Data for this exercise —

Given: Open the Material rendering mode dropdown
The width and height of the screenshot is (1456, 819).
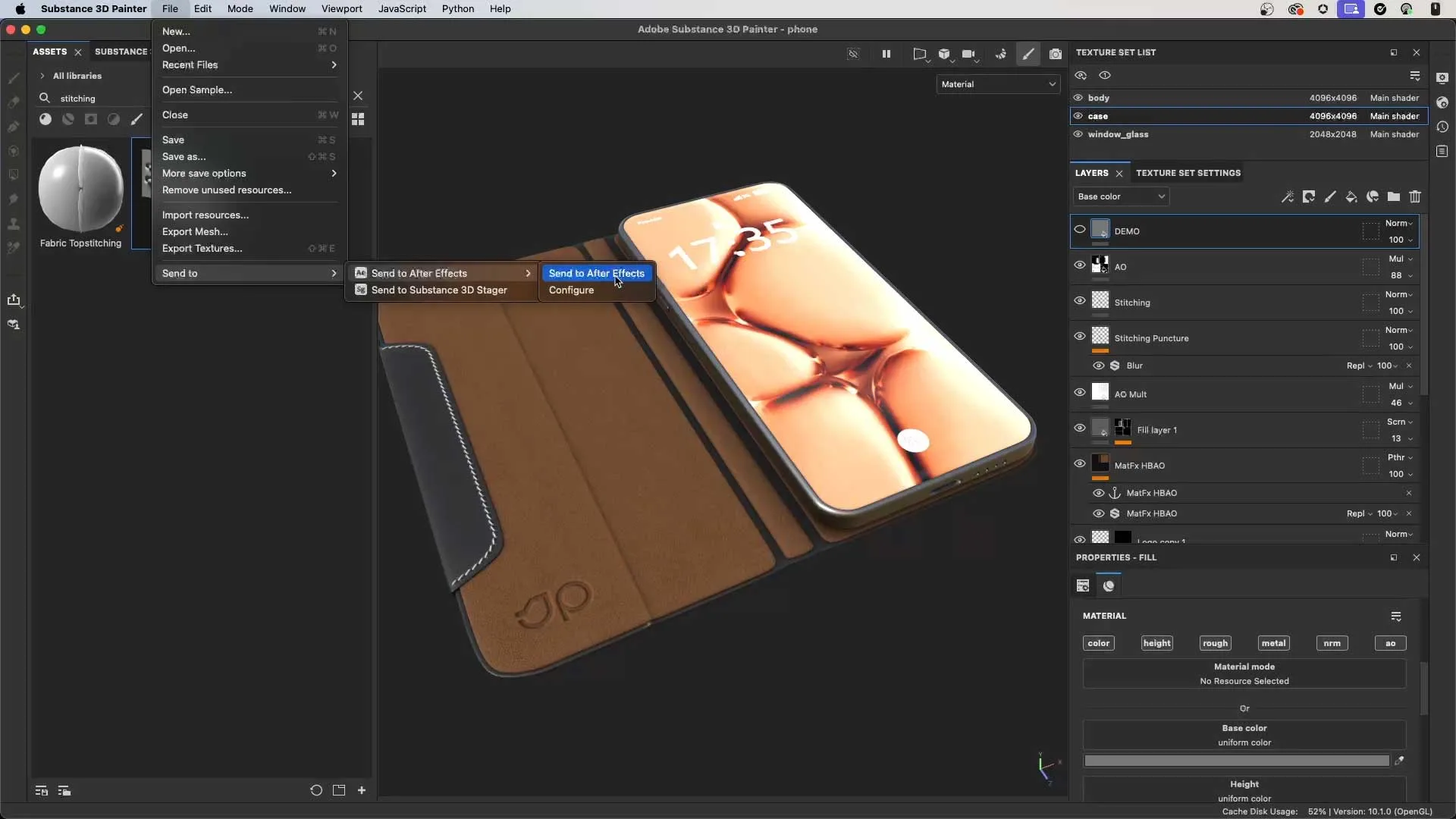Looking at the screenshot, I should coord(997,84).
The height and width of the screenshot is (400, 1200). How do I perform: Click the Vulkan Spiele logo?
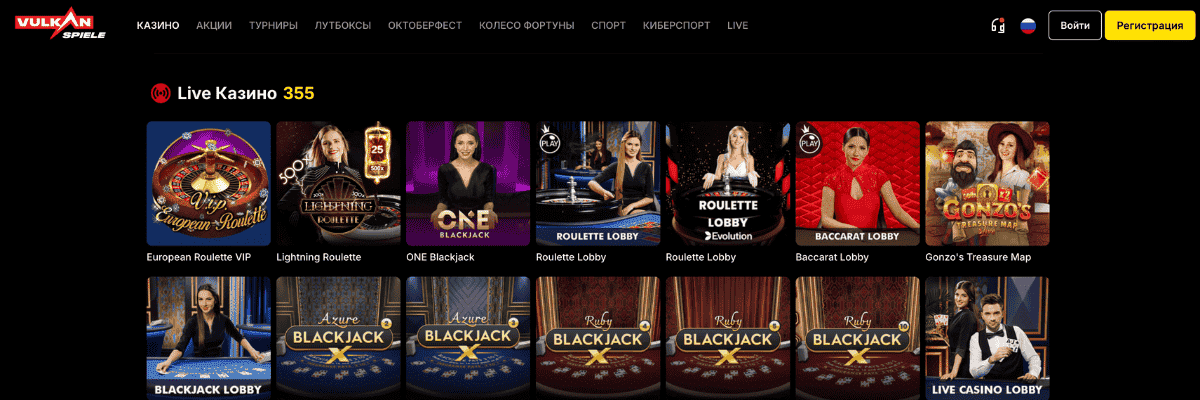click(x=62, y=24)
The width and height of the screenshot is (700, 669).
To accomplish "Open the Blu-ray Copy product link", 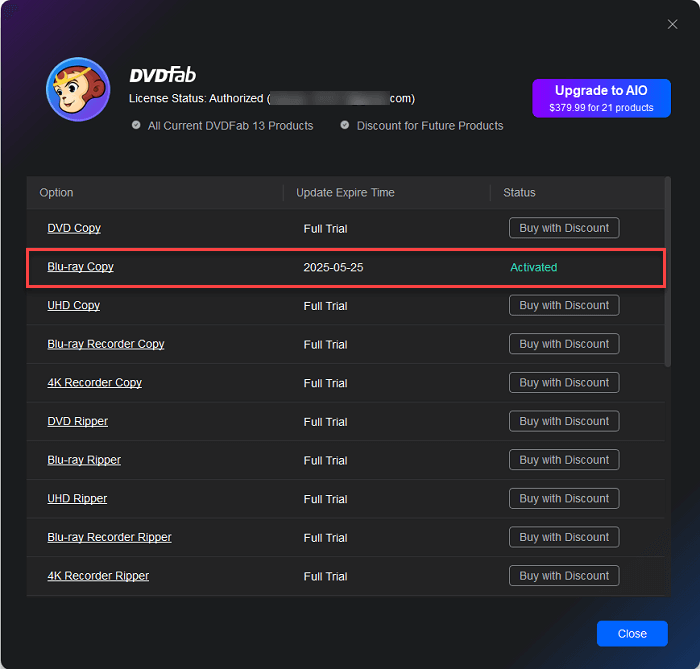I will click(80, 267).
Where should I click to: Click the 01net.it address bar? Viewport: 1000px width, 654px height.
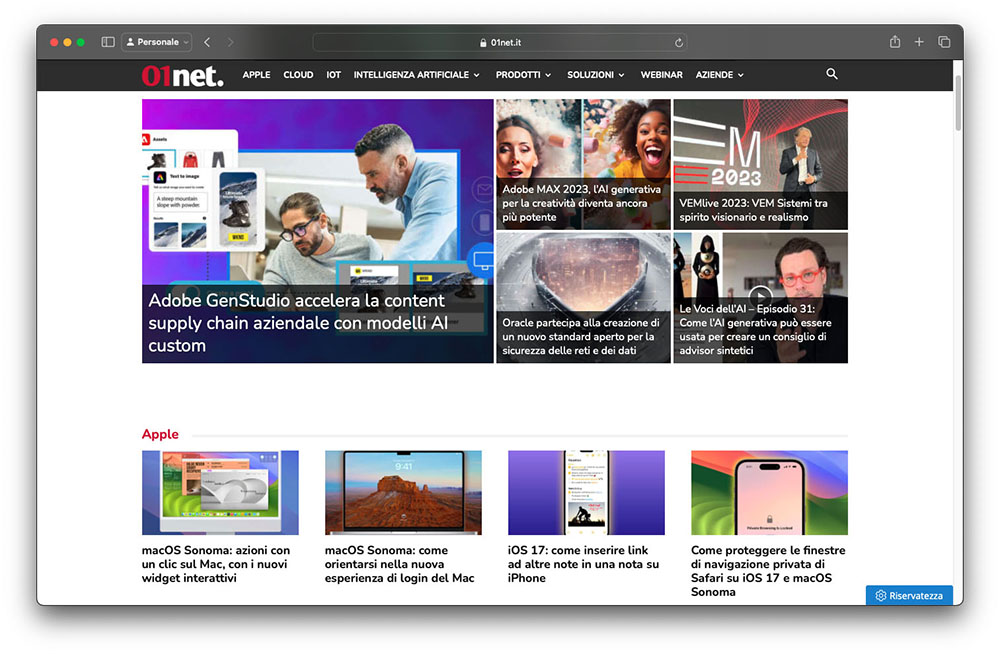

Exercise brief —
Copy every line exactly, from the opening line of the entries down to the line holding "The width and height of the screenshot is (700, 669).", and keep the pictures out.

Task result —
Given: Open the Material rendering mode dropdown
The width and height of the screenshot is (1456, 819).
Looking at the screenshot, I should coord(997,84).
The height and width of the screenshot is (400, 1200). How do I perform: Click the Vulkan Spiele logo?
click(x=62, y=24)
The width and height of the screenshot is (700, 669).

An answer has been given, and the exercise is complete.